Even now, its sunny finally and she will go out and do a round and then come back in to check on me (they have a doggie door into the back kitchen , it has glass doors so she can peek in on me-- currently I put her out, cause she keeps taking the lid of our mouse aquarium and taking out the food bowls to lick them, mouse died some time ago and we havent moved his former home-- she gets into mischief like that)...
I think one from a pup would make a great homestead dog, thats what they used to do, but they do have some protection drive that needs to be managed-- I her into town when I work 2 days a week and she is equally at home in the city...
she has a wirey thick coat and is probably the most athletic of all our dogs, can go and go, carries her own backpack camping, up into kids' tree house via the ladder, up onto the tractor seat next to you, very versatile....

forgot to add-- no predator losses in 2 years-- we havent finished the goat pen so everything is loose on2 acres - the goats and chickens put themselves away at night and the dogs just do what they do naturally....
Ok wont go on anymore, thx for reading hope this helps...


----------



## CAjerseychick (Aug 11, 2013)

Wyomingmama said:


> For 35 acres in Wyoming. We have kids and will probably add rabbits, chickens, and goats in the next year.
> 
> We had an amazing pyr that died prematurely and tragically and I don't know if the kids are ready for another pyr.
> 
> ...


To answer your question-- a male Bernese Mt dog (out of my three)....


----------



## snicolls (Nov 29, 2012)

After much research we recently got a Newfoundland/ Poodle mix puppy. WE have cold winters, young kids, and wanted a watch dog that was mellow and smart. So far she fits everything we were looking for. Newfoundlands are known as natures nannies, and poodles are good watch dogs. Another plus side is that the poodle might neutral out the heavy shedding and drooling of the Newfoundland. There is only one actual breeder that I know of that is out of Colorado, but you might be able to find the mix else where.


----------



## Boer2222 (Dec 17, 2013)

I have had a number of guardians over the years
Now I have Kangals
They know their jobs don't roam over 100000 acres like some I have had
They learn quickly their boundaries
They are big enough to handle the job
And are loyal beyond belief
But they are very protective of their food dish


----------



## Wyomingmama (May 18, 2013)

I haven't seen a lot of kangals in my area. It looks like to get most of these dogs it'd be a field trip to Colorado!


----------



## Boer2222 (Dec 17, 2013)

Wyomingmama said:


> I haven't seen a lot of kangals in my area. It looks like to get most of these dogs it'd be a field trip to Colorado!

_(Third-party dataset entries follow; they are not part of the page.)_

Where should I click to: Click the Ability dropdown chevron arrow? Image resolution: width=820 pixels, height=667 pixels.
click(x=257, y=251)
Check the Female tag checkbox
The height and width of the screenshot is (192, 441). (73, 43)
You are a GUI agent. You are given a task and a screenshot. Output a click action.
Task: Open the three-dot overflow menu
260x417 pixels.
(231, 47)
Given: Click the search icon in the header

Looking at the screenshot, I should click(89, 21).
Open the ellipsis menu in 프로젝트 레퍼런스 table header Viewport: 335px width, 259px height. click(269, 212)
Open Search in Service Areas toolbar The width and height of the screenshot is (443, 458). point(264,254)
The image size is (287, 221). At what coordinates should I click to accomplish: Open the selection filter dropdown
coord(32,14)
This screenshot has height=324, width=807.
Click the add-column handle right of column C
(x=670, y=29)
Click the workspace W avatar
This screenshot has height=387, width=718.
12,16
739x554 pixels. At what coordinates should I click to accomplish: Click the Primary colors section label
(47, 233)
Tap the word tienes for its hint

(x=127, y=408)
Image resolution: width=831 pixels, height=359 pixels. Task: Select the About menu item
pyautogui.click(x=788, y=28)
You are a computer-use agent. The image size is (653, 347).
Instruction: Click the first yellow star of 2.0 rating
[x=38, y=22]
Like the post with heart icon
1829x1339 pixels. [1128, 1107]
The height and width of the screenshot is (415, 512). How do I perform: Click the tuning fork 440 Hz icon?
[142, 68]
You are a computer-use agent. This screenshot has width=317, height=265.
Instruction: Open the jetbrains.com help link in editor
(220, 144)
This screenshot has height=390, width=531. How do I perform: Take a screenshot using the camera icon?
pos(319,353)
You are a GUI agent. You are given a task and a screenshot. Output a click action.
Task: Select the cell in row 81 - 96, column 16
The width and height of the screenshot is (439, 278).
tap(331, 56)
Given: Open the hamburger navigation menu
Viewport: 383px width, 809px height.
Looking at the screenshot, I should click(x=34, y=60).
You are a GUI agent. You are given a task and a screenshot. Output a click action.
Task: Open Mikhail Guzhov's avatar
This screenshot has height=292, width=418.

The really good Kangals are just coming online in the U.S.
In my are here in the mountains of S.W VA. We are crossing some with Great Pry's
They are close related and it seems to handle the wanderlust of the GP's
My Kangals stay on the farm
These are very large dogs

So maybe worth a trip to Colorado


----------



## CAjerseychick (Aug 11, 2013)

There are Kangal breeders in Tx, but they are breeding for protection dogs....


----------



## Squeaky McMurdo (Apr 19, 2012)

What part of WY are you in? Idaho has a couple working Maremma breeders. There is also a Pyr rescue in Utah that gets out of work LGDs from time to time. Last I looked they had two range dogs that got left behind when their herd was pulled out of the BLM. The mom is people friendly and her suspected daughter isn't mean but is aloof with people.


----------